Problem to solve>
Give back each line of the listing precisely as written.

Records to use>
= = = =

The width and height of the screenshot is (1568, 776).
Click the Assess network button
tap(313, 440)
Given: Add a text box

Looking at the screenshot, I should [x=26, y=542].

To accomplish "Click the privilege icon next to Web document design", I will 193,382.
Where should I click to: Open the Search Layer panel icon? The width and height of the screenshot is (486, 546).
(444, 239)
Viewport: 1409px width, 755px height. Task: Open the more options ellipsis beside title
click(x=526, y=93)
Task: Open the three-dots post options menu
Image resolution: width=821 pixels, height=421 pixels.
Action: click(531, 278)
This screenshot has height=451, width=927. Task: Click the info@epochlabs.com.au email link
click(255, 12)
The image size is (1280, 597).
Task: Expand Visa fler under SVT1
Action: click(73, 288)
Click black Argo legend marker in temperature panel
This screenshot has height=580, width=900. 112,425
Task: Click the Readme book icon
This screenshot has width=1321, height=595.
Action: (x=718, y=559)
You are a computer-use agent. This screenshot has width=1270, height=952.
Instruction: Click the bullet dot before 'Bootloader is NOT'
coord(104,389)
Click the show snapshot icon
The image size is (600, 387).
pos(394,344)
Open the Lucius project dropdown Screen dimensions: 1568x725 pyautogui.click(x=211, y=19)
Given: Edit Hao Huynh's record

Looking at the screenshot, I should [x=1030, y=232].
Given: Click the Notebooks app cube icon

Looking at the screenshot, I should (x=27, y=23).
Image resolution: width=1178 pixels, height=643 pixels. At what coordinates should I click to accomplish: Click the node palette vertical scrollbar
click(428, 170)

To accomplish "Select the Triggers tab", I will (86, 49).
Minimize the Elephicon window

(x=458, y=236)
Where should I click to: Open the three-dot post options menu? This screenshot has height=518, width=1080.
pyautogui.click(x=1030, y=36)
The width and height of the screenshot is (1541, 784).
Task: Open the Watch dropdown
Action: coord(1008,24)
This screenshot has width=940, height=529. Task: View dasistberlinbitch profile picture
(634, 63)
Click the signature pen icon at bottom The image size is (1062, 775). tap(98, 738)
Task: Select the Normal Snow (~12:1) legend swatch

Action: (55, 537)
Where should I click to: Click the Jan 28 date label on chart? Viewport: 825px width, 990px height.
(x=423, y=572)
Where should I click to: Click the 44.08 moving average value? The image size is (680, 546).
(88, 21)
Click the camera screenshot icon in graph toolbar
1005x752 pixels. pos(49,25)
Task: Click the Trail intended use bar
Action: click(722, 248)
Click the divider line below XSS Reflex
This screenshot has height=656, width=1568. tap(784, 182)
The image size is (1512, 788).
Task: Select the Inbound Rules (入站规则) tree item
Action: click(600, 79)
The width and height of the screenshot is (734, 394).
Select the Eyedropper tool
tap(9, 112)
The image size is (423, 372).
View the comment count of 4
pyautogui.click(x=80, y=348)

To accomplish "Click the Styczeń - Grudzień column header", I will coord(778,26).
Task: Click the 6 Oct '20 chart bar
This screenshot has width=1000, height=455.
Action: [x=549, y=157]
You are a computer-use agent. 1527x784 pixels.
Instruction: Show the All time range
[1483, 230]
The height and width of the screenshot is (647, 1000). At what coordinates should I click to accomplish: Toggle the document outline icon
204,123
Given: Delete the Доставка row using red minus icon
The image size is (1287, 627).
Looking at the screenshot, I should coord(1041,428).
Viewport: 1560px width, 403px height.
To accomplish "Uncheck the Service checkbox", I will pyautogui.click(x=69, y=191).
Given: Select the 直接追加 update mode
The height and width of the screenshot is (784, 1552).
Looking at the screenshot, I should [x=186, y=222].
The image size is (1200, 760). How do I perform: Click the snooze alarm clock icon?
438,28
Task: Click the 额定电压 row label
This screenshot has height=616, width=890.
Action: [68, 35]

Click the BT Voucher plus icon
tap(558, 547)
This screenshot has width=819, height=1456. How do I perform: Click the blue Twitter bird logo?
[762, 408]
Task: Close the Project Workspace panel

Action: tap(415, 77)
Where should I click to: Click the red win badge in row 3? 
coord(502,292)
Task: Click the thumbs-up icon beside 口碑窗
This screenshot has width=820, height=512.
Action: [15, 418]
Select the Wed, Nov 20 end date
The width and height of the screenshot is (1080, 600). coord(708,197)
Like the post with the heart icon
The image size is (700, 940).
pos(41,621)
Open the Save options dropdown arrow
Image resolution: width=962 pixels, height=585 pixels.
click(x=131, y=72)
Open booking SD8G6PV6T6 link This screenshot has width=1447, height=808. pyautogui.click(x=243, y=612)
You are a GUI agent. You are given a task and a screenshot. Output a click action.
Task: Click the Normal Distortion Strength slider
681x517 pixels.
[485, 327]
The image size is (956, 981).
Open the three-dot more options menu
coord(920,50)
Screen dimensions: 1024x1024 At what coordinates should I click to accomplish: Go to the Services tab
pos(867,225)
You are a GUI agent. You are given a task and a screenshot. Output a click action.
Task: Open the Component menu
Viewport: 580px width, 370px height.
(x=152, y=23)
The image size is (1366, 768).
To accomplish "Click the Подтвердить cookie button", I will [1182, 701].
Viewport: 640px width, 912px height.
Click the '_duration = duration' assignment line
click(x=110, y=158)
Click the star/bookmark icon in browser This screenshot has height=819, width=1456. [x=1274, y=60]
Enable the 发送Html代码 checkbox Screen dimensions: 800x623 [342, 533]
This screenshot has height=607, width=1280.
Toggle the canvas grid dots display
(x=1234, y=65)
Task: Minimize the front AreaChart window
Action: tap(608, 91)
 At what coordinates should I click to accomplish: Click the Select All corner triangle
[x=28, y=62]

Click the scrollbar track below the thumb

= = = =

Answer to this task>
The width and height of the screenshot is (1568, 776).
Click the Assess network button
tap(313, 440)
Given: Add a text box

Looking at the screenshot, I should [x=26, y=542].

To accomplish "Click the privilege icon next to Web document design", I will 193,382.
Where should I click to: Open the Search Layer panel icon? The width and height of the screenshot is (486, 546).
(444, 239)
Viewport: 1409px width, 755px height. Task: Open the more options ellipsis beside title
click(x=526, y=93)
Task: Open the three-dots post options menu
Image resolution: width=821 pixels, height=421 pixels.
Action: click(531, 278)
This screenshot has height=451, width=927. Task: Click the info@epochlabs.com.au email link
click(255, 12)
The image size is (1280, 597).
Task: Expand Visa fler under SVT1
Action: click(73, 288)
Click black Argo legend marker in temperature panel
This screenshot has height=580, width=900. 112,425
Task: Click the Readme book icon
This screenshot has width=1321, height=595.
Action: (x=718, y=559)
You are a computer-use agent. This screenshot has width=1270, height=952.
Instruction: Click the bullet dot before 'Bootloader is NOT'
coord(104,389)
Click the show snapshot icon
The image size is (600, 387).
pos(394,344)
Open the Lucius project dropdown Screen dimensions: 1568x725 pyautogui.click(x=211, y=19)
Given: Edit Hao Huynh's record

Looking at the screenshot, I should [x=1030, y=232].
Given: Click the Notebooks app cube icon

Looking at the screenshot, I should (x=27, y=23).
Image resolution: width=1178 pixels, height=643 pixels. At what coordinates should I click to accomplish: Click the node palette vertical scrollbar
click(428, 170)

To accomplish "Select the Triggers tab", I will (86, 49).
Minimize the Elephicon window

(x=458, y=236)
Where should I click to: Open the three-dot post options menu? This screenshot has height=518, width=1080.
pyautogui.click(x=1030, y=36)
The width and height of the screenshot is (1541, 784).
Task: Open the Watch dropdown
Action: coord(1008,24)
This screenshot has width=940, height=529. Task: View dasistberlinbitch profile picture
(634, 63)
Click the signature pen icon at bottom The image size is (1062, 775). tap(98, 738)
Task: Select the Normal Snow (~12:1) legend swatch

Action: (55, 537)
Where should I click to: Click the Jan 28 date label on chart? Viewport: 825px width, 990px height.
(x=423, y=572)
Where should I click to: Click the 44.08 moving average value? The image size is (680, 546).
(88, 21)
Click the camera screenshot icon in graph toolbar
1005x752 pixels. pos(49,25)
Task: Click the Trail intended use bar
Action: click(722, 248)
Click the divider line below XSS Reflex
This screenshot has height=656, width=1568. tap(784, 182)
The image size is (1512, 788).
Task: Select the Inbound Rules (入站规则) tree item
Action: click(600, 79)
The width and height of the screenshot is (734, 394).
Select the Eyedropper tool
tap(9, 112)
The image size is (423, 372).
View the comment count of 4
pyautogui.click(x=80, y=348)

To accomplish "Click the Styczeń - Grudzień column header", I will coord(778,26).
Task: Click the 6 Oct '20 chart bar
This screenshot has width=1000, height=455.
Action: [x=549, y=157]
You are a computer-use agent. 1527x784 pixels.
Instruction: Show the All time range
[1483, 230]
The height and width of the screenshot is (647, 1000). At what coordinates should I click to accomplish: Toggle the document outline icon
204,123
Given: Delete the Доставка row using red minus icon
The image size is (1287, 627).
Looking at the screenshot, I should coord(1041,428).
Viewport: 1560px width, 403px height.
To accomplish "Uncheck the Service checkbox", I will pyautogui.click(x=69, y=191).
Given: Select the 直接追加 update mode
The height and width of the screenshot is (784, 1552).
Looking at the screenshot, I should [x=186, y=222].
The image size is (1200, 760). How do I perform: Click the snooze alarm clock icon?
438,28
Task: Click the 额定电压 row label
This screenshot has height=616, width=890.
Action: [68, 35]

Click the BT Voucher plus icon
tap(558, 547)
This screenshot has width=819, height=1456. How do I perform: Click the blue Twitter bird logo?
[762, 408]
Task: Close the Project Workspace panel

Action: tap(415, 77)
Where should I click to: Click the red win badge in row 3? 
coord(502,292)
Task: Click the thumbs-up icon beside 口碑窗
This screenshot has width=820, height=512.
Action: [15, 418]
Select the Wed, Nov 20 end date
The width and height of the screenshot is (1080, 600). coord(708,197)
Like the post with the heart icon
The image size is (700, 940).
pos(41,621)
Open the Save options dropdown arrow
Image resolution: width=962 pixels, height=585 pixels.
click(x=131, y=72)
Open booking SD8G6PV6T6 link This screenshot has width=1447, height=808. pyautogui.click(x=243, y=612)
You are a GUI agent. You are given a task and a screenshot. Output a click action.
Task: Click the Normal Distortion Strength slider
681x517 pixels.
[485, 327]
The image size is (956, 981).
Open the three-dot more options menu
coord(920,50)
Screen dimensions: 1024x1024 At what coordinates should I click to accomplish: Go to the Services tab
pos(867,225)
You are a GUI agent. You are given a task and a screenshot. Output a click action.
Task: Open the Component menu
Viewport: 580px width, 370px height.
(x=152, y=23)
The image size is (1366, 768).
To accomplish "Click the Подтвердить cookie button", I will [1182, 701].
Viewport: 640px width, 912px height.
Click the '_duration = duration' assignment line
click(x=110, y=158)
Click the star/bookmark icon in browser This screenshot has height=819, width=1456. [x=1274, y=60]
Enable the 发送Html代码 checkbox Screen dimensions: 800x623 [342, 533]
This screenshot has height=607, width=1280.
Toggle the canvas grid dots display
(x=1234, y=65)
Task: Minimize the front AreaChart window
Action: tap(608, 91)
 At what coordinates should I click to accomplish: Click the Select All corner triangle
[x=28, y=62]

Click the scrollbar track below the thumb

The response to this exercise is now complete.